Friday, April 29, 2011

Sunday, January 24, 1954: Lucy flips out

Lucy goes on a glorious campaign of destruction here.  It's the closest she's yet gotten to her malevolent destiny.

I think maybe part of the reason Schulz drew this one is just so he could draw lots of tiny little things flying around the room.  Anyway, I didn't know Violet had a stamp collection.

The lead panels, as usual, aren't needed to get the joke, although they do explain why Schroeder is involved in the mob.  (Linus is too young for such things.)  Of all the offended chasers, everyone seems to be yelling at Lucy except for Charlie Brown, who is uncharacteristically grim-faced.


  1. I had a friend growing up who would pull stunts like this. Needless to say, he wasn't very popular, and probably had some serious issues. I remember this strip as a kid, and it reminds me of him whenever I see it.

    Lucy's statement in the last panel suggests the psychiatry-speak that Schulz would lampoon so successfully in the years ahead, most notably (and in this case, ironically) with Lucy's five-cent psychiatry booth.
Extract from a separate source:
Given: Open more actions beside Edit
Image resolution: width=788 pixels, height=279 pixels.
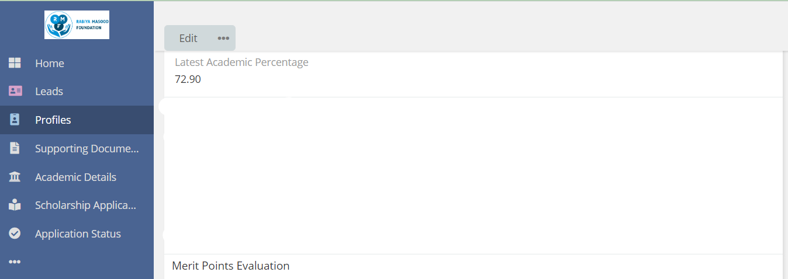Looking at the screenshot, I should click(x=223, y=38).
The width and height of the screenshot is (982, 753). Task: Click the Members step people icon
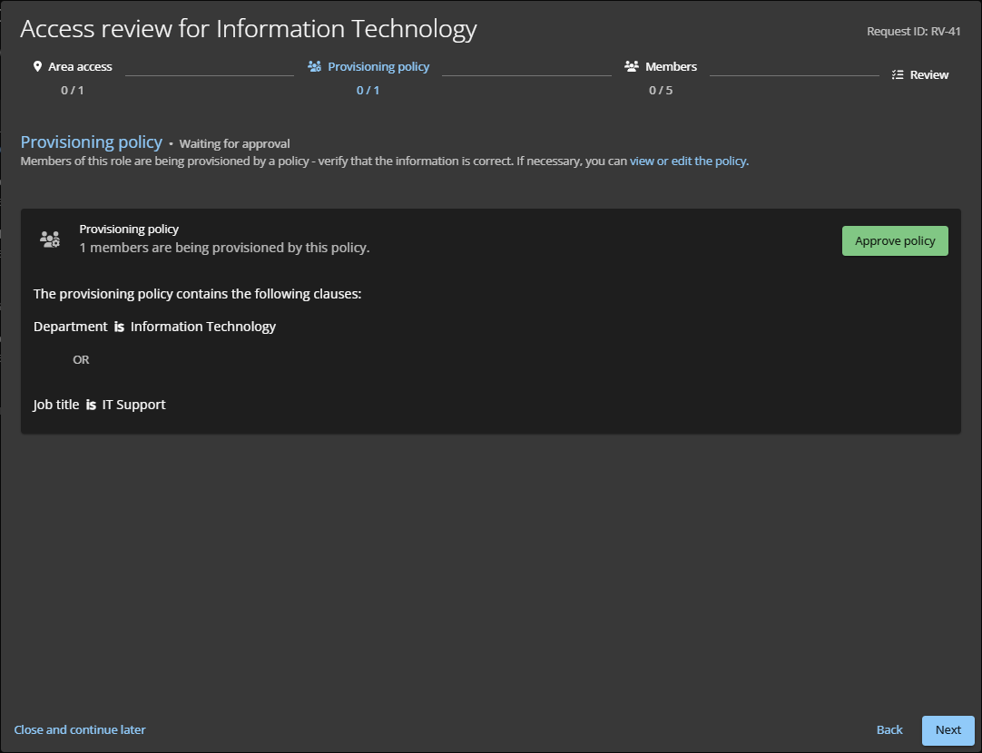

  2. I like that Schroeder's initial reaction is bewilderment as the piano flies right out of his hands.

  3. Anyway, I didn't know Violet had a stamp collection.
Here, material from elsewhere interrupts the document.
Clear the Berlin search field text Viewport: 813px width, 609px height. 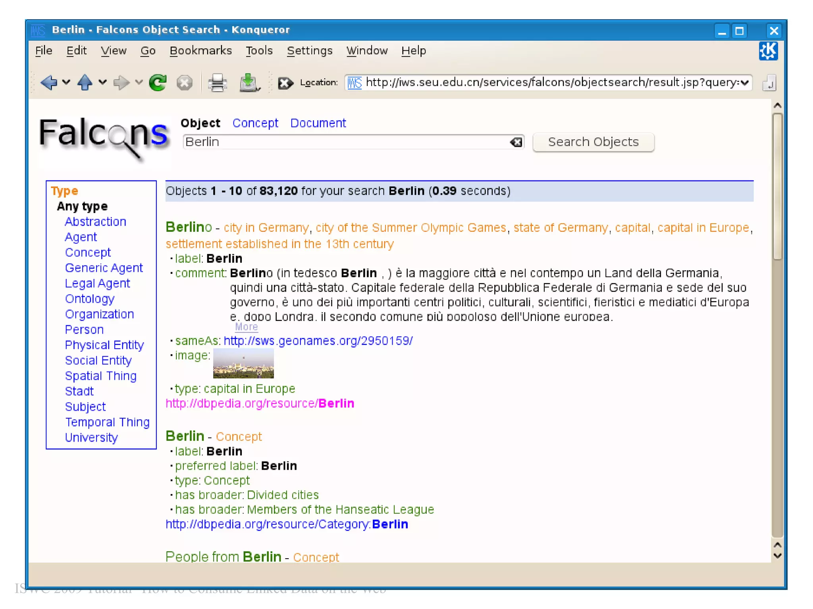(516, 142)
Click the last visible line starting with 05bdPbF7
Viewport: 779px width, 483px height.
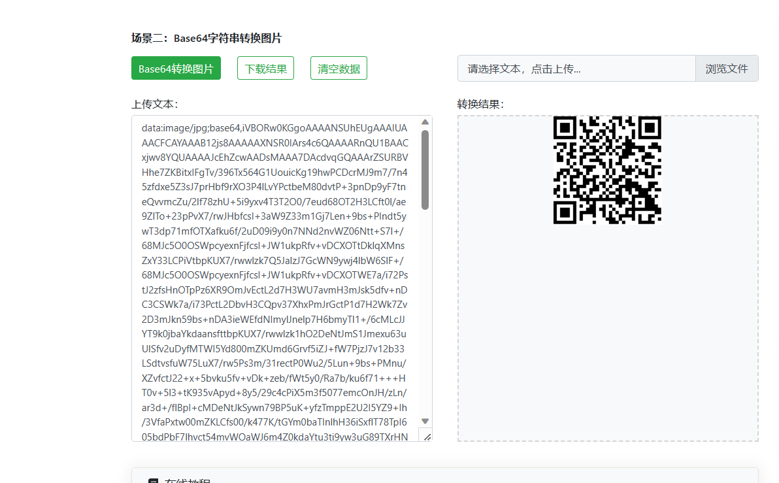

    ... and this is why she doesn't anymore.

  4. The reprint of this strip in the old Fawcett Crest paperback ("Good Grief, Charlie Brown") has an extra panel between 6 and 7 that's just Lucy running, without the dialogue and without the other kids chasing. Probably F-C did that to balance things out with four panels on each page, since they opted to keep the last panel intact (and signficantly squashed it to fit on a single line). Thank goodness for Fantagraphics!